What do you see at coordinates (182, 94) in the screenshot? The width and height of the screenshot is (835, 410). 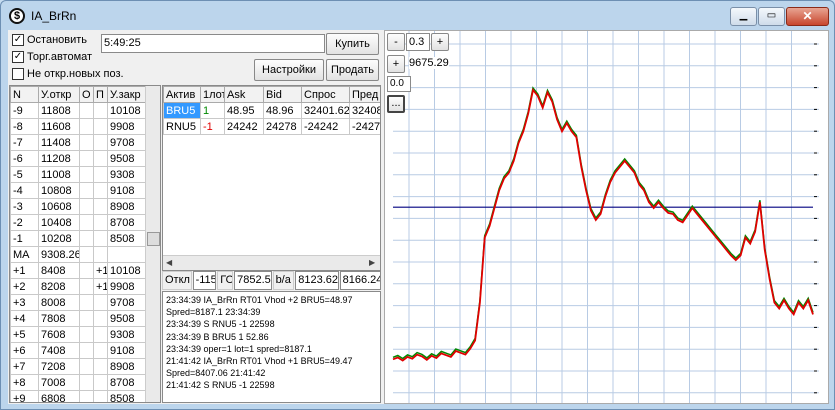 I see `assets-header-cell: Актив` at bounding box center [182, 94].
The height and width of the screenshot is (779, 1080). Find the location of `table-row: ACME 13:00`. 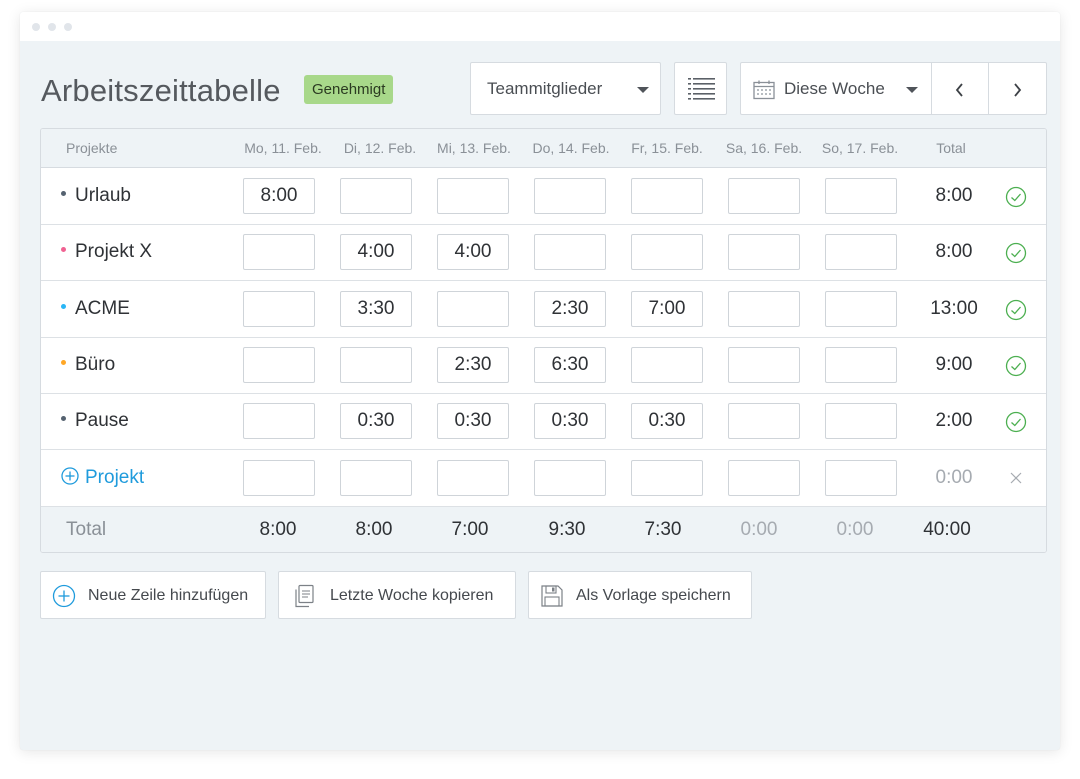

table-row: ACME 13:00 is located at coordinates (544, 310).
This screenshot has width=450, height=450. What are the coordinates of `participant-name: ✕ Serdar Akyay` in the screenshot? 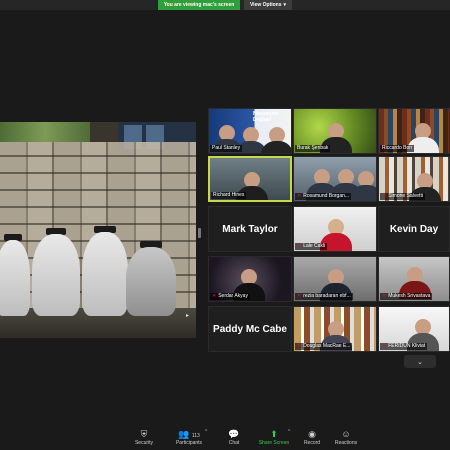 It's located at (230, 296).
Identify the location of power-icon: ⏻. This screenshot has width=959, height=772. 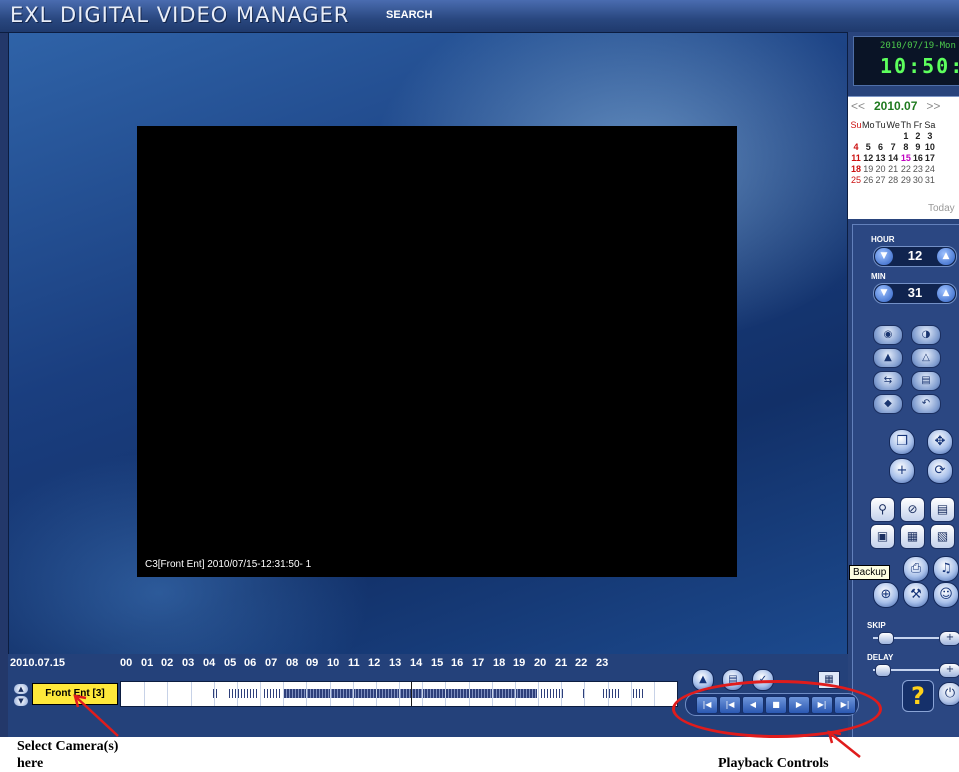
(948, 694).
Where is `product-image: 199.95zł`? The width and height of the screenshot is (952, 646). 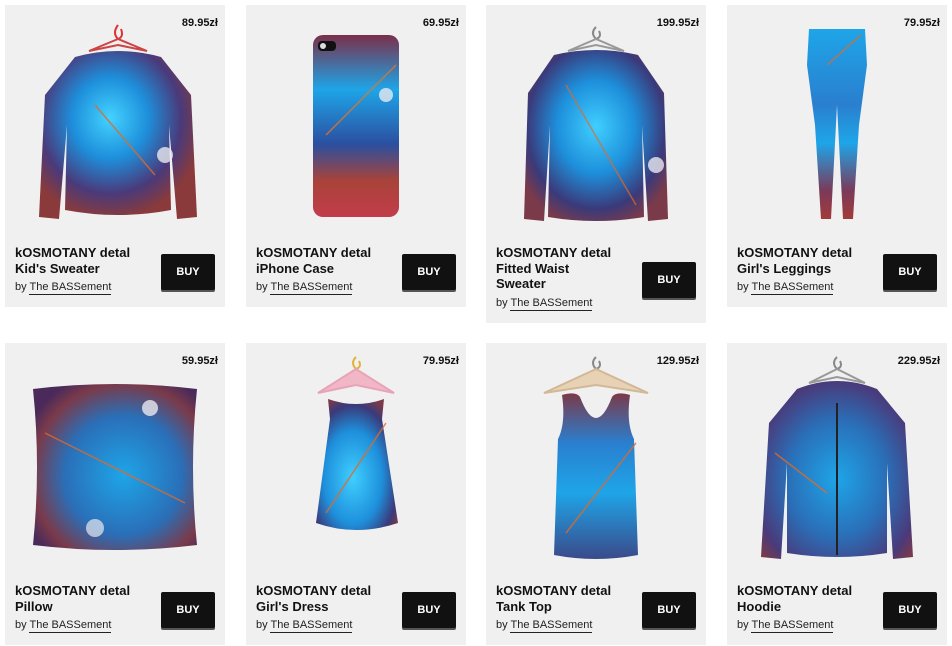
product-image: 199.95zł is located at coordinates (596, 121).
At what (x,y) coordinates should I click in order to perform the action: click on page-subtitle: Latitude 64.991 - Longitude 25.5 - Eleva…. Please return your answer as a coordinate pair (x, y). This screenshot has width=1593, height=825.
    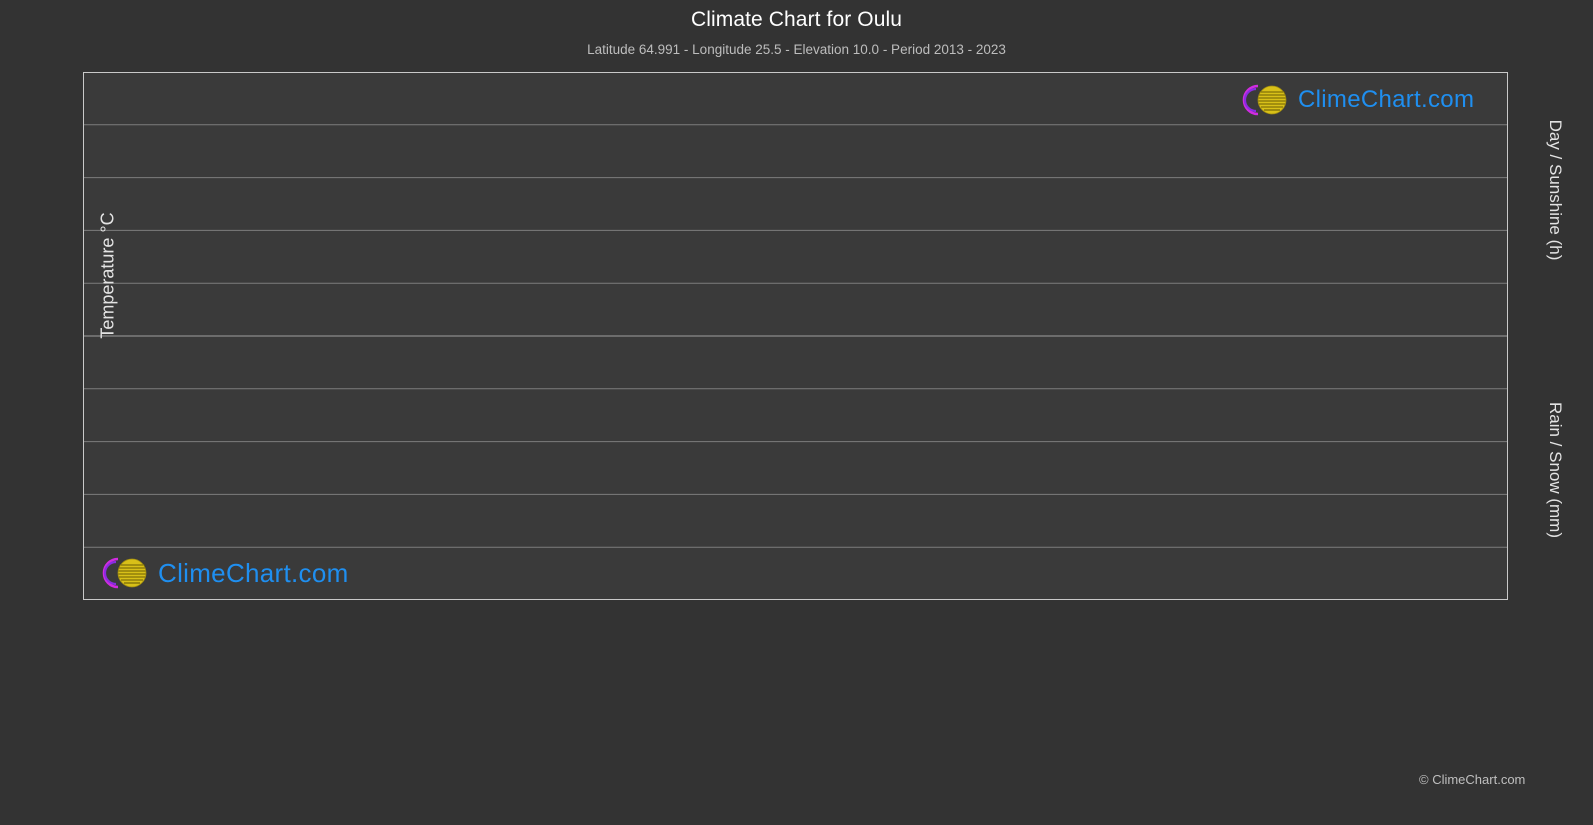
____________________
WHAT YOU ARE ASKED TO DO:
Reproduce the rows from the line with "The height and" to the line with "table-row: ACME 13:00 is" character for character, without the pictures.

TASK RESPONSE:
The height and width of the screenshot is (779, 1080). Find the location of `table-row: ACME 13:00`. 

table-row: ACME 13:00 is located at coordinates (544, 310).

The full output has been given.